High-Performance Computing: Analysis and Application of RoCE Technology

Development of HPC Networks and the Birth of RoCE

In early High-Performance Computing (HPC) systems, custom network solutions such as Myrinet, Quadrics, and InfiniBand were often used instead of Ethernet. These networks could overcome the design limitations of Ethernet solutions, providing higher bandwidth, lower latency, better congestion control, and some unique features.

In 2010, the IBTA released the RoCE (RDMA over Converged Ethernet) protocol technology standard, followed by the release of the RoCEv2 protocol technology standard in 2014, which also saw a significant increase in bandwidth. The substantial improvement in Ethernet performance has led to a growing interest in high-performance network solutions that are compatible with traditional Ethernet. This has disrupted the declining trend of Ethernet usage in HPC clusters listed in the top500, allowing Ethernet to maintain a prominent position in the top500 rankings.
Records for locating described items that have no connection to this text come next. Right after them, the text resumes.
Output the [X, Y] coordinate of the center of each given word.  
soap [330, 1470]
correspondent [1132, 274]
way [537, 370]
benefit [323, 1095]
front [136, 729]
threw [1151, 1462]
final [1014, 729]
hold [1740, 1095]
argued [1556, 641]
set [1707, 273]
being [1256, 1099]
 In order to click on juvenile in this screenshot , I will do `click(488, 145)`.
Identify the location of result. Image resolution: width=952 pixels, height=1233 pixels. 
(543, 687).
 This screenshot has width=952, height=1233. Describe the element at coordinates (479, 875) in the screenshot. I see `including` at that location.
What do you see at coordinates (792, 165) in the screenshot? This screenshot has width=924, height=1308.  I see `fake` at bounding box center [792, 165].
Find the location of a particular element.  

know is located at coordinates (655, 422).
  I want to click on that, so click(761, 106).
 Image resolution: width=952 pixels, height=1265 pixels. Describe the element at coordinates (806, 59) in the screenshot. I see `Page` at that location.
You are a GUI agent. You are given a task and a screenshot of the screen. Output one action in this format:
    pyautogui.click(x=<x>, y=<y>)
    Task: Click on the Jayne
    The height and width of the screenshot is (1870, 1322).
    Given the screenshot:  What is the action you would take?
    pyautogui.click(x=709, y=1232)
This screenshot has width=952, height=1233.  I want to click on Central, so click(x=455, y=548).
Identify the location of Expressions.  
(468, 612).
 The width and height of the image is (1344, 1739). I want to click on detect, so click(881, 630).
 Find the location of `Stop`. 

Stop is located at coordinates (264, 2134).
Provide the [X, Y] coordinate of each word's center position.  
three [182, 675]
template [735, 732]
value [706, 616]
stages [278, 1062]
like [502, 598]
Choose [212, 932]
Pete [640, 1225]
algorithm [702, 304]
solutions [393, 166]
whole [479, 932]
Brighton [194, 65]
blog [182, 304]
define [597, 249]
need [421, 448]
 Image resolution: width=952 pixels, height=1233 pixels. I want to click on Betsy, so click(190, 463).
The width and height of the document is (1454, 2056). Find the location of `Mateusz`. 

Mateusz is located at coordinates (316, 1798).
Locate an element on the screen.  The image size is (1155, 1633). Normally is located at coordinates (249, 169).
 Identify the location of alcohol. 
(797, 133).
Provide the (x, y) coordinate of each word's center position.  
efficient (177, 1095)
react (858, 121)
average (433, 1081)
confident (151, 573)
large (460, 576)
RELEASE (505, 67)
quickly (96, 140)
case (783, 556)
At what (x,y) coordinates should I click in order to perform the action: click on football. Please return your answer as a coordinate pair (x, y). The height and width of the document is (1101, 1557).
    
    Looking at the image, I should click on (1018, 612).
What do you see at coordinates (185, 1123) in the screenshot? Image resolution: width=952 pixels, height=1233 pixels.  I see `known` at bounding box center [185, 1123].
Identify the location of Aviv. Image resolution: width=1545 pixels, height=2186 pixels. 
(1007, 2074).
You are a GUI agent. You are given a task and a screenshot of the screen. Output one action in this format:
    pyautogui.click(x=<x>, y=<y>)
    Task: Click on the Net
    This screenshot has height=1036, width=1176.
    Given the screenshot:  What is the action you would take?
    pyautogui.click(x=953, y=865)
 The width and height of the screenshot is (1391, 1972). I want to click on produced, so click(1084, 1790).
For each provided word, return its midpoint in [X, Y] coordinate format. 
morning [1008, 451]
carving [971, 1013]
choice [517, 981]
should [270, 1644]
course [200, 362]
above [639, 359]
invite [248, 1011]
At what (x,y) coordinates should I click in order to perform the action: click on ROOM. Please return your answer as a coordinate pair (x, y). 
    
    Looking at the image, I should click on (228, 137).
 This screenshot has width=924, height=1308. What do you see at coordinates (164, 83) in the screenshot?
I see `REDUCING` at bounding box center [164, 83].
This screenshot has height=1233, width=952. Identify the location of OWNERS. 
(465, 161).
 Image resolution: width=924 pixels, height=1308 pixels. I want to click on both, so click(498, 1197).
While Myrinet and Quadrics have disappeared, InfiniBand still holds an important position in high-performance networks. Additionally, Cray's proprietary network series, Tianhe's proprietary network series, and Tofu D series networks also have their significant roles.

publication date

Introduction to the RoCE Protocol

The RoCE protocol is a cluster network communication protocol that enables Remote Direct Memory Access (RDMA) over Ethernet. It offloads the packet send/receive tasks to the network card, eliminating the need for the system to enter kernel mode like the TCP/IP protocol, thus reducing the overhead of copying, encapsulation, and decapsulation. This significantly reduces the latency of Ethernet communication, minimizes the CPU resource utilization during communication, alleviates congestion in the network, and allows for more efficient utilization of bandwidth.

The RoCE protocol has two versions: RoCE v1 and RoCE v2. RoCE v1 is a link-layer protocol, which means that both communicating parties using RoCEv1 protocol must be within the same Layer 2 network. On the other hand, RoCE v2 is a network-layer protocol, allowing RoCE v2 protocol packets to be routed at the Layer 3, providing better scalability.

RoCE V1 Protocol

The RoCE protocol retains the interface, transport layer, and network layer of InfiniBand (IB) and replaces the link layer and physical layer of IB with the link layer and network layer of Ethernet. In the RoCE data packet's link layer data frame, the Ethertype field value is defined by IEEE as 0x8915, indicating that it is a RoCE data packet. However, since the RoCE protocol does not inherit the network layer of Ethernet, RoCE data packets do not contain an IP field. As a result, RoCE data packets cannot be routed at the network layer, and their transmission is limited to routing within a Layer 2 network.

RDMA application ULP

RoCE V2 Protocol

The RoCE v2 protocol introduces several improvements to the RoCE protocol. The RoCEv2 protocol replaces the IB network layer retained by the RoCE protocol with the Ethernet network layer and a transport layer that uses the UDP protocol. It also utilizes the DSCP and ECN fields in the IP datagram of the Ethernet network layer to implement congestion control. Therefore, RoCE v2 protocol packets can be routed, providing better scalability. As RoCE v2 has completely replaced the flawed RoCE protocol, when referring to the RoCE protocol, people generally mean the RoCE v2 protocol, unless specifically stated as the first generation of RoCE.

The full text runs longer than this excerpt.